3Weight train your way to stronger hips. Cardio and machines are great but there are few strength training equivalents to free weights. Weight training can be a little more difficult than other strengthening exercises, but if done properly and safely yields great results.
- Use bench step up exercises to build strength. Find a dumbbell weight that you are comfortable with. Hold a dumbbell in each hand down to your side. Stand in front of a bench lengthwise. Step up with your right foot, holding your left leg to the side. Hold for three seconds then repeat with the other foot.
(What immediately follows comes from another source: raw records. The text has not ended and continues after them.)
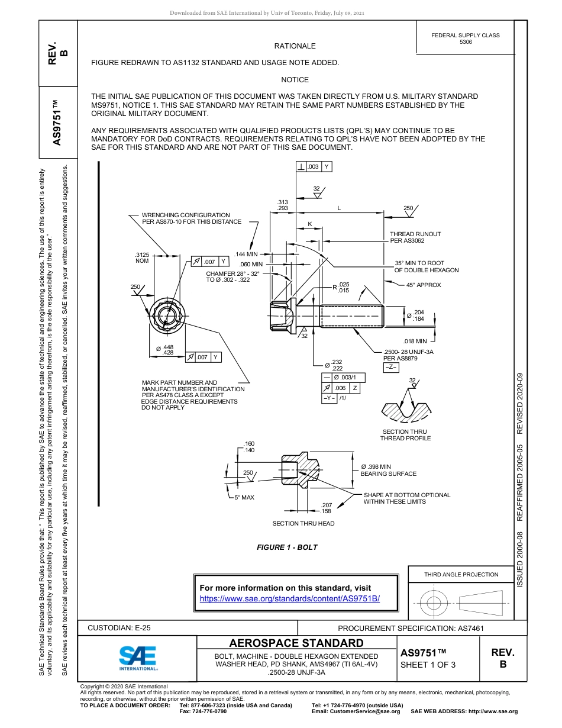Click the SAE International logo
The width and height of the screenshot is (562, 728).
[137, 658]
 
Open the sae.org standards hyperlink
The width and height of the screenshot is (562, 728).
[290, 598]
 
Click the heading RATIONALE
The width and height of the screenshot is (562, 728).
[295, 46]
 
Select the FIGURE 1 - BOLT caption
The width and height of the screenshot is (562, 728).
[287, 547]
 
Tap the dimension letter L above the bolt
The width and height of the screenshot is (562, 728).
[339, 208]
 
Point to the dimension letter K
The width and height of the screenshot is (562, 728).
[310, 224]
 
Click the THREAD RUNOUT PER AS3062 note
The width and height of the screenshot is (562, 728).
[415, 237]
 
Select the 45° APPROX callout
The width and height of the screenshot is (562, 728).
[424, 285]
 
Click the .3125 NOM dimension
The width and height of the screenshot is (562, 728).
[142, 258]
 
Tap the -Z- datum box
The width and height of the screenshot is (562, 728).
[391, 368]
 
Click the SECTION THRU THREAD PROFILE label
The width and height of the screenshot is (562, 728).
[405, 435]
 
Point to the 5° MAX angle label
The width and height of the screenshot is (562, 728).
[244, 497]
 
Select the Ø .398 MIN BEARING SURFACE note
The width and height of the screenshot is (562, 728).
[388, 471]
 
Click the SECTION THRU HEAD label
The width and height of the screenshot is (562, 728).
[303, 523]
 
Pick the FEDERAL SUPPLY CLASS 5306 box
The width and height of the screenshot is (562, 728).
[465, 38]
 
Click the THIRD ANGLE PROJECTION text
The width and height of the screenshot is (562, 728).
[461, 574]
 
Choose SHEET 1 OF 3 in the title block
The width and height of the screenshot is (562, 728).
[428, 665]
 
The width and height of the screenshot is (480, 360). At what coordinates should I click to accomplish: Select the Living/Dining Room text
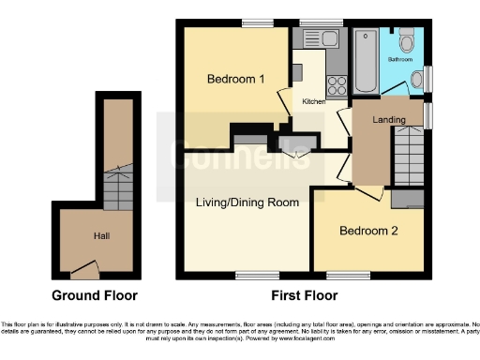tap(248, 202)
- Bent knee deadlifts get the benefits of the Olympic dead lift without the same strain. Again, find a light dumbbell and hold one in each hand. Stand with your feet shoulder length apart, holding each dumbbell with your palms facing in. Keeping your head up, shoulders back and knees slightly bent, bend forward slightly, lowering the dumbbells along your legs. Keep your body weight above your heels and slowly return to a starting position.
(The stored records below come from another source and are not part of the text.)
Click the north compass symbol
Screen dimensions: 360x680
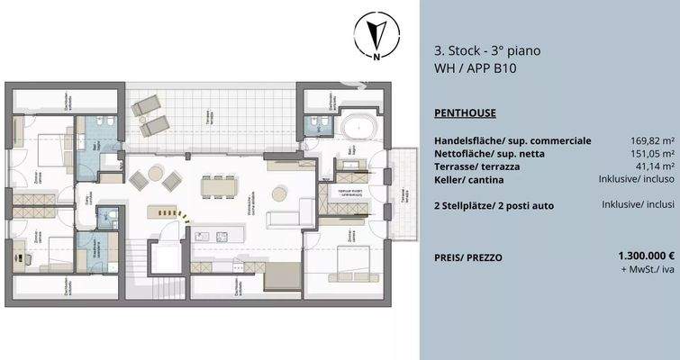376,38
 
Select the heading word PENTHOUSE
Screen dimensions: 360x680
465,113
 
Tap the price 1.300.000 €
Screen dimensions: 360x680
642,256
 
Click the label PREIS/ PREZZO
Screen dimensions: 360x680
467,257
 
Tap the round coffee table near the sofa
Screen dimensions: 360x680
280,191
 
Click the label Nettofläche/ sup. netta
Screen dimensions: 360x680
487,154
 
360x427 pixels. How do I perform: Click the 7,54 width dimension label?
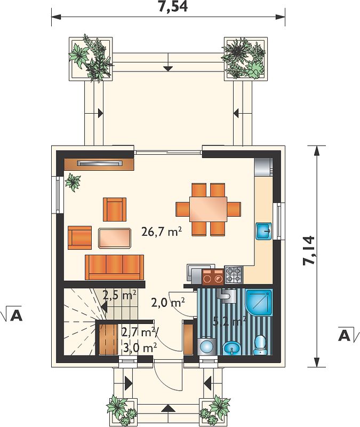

- Use dumbbell lunges to stretch your hips. Keep a dumbbell in each hand and stand upright. Step forward with your right foot, keeping your left leg stationary behind. Lower your upper body down while maintaining your balance. Using the heel of your forward foot, return to your starting position.
Method Three of Three:
Using Yoga to Build Hip Muscles
1Attend a yoga class to build hip muscles. Yoga is a great way to build and stretch muscles. It's a taxing exercise routine without the brunt force or trauma that can come with jogging or weight lifting. If you're not experienced with yoga, try to find a beginner class where an experienced teacher will help you work up slowly.
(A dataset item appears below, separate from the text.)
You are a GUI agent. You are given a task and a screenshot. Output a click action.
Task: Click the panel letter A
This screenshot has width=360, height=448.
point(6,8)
2Try the lizard-lower lunge. Do this by putting your left foot several feet in front of your right foot. Place your right knee against the ground while keeping your left leg at a 90 degree angle. Slowly work your left leg out to the side while keeping your elbows as near the ground as possible. Keep your hips parallel while you do this pose.
- Slowly stretch your hamstrings and leg muscles until you can hold this pose properly. Try standing with your feet together and touching your toes to help limber your hamstrings. This will help your lower half be prepared to lunge forward.
3Use the happy baby pose. Lay on your back. Grab both feet with each hand and pull your knees toward your arm pits. Once you feel comfortably situated, rock from side to side, keeping your head on the floor. This will externally rotate your hips. 
- This pose relies a lot on balance. Start by laying on your back and getting used to balancing your weight to achieve the rocking motion without falling over.
- Once you can do this with ease you can gradually move your legs closer to your hands until you can pull your knees back toward your chest with ease. You can also have a friend help stretch your legs in the beginning while you're on your back.
4Try the frog leg pose to stretch hip muscles. Sit on the floor with your spine as straight as possible. Stack the right leg on top of your left leg in a curled position in front of you, lining up your right ankle and left leg. 
- This can be a challenging pose for a novice. Begin by just sitting in a crossed legged position to see how this feels to your hips.
- You can gradually push your body from this position as much as you feel comfortable without straining. You can also use yoga blocks underneath the stacked leg if you find this stretch too difficult.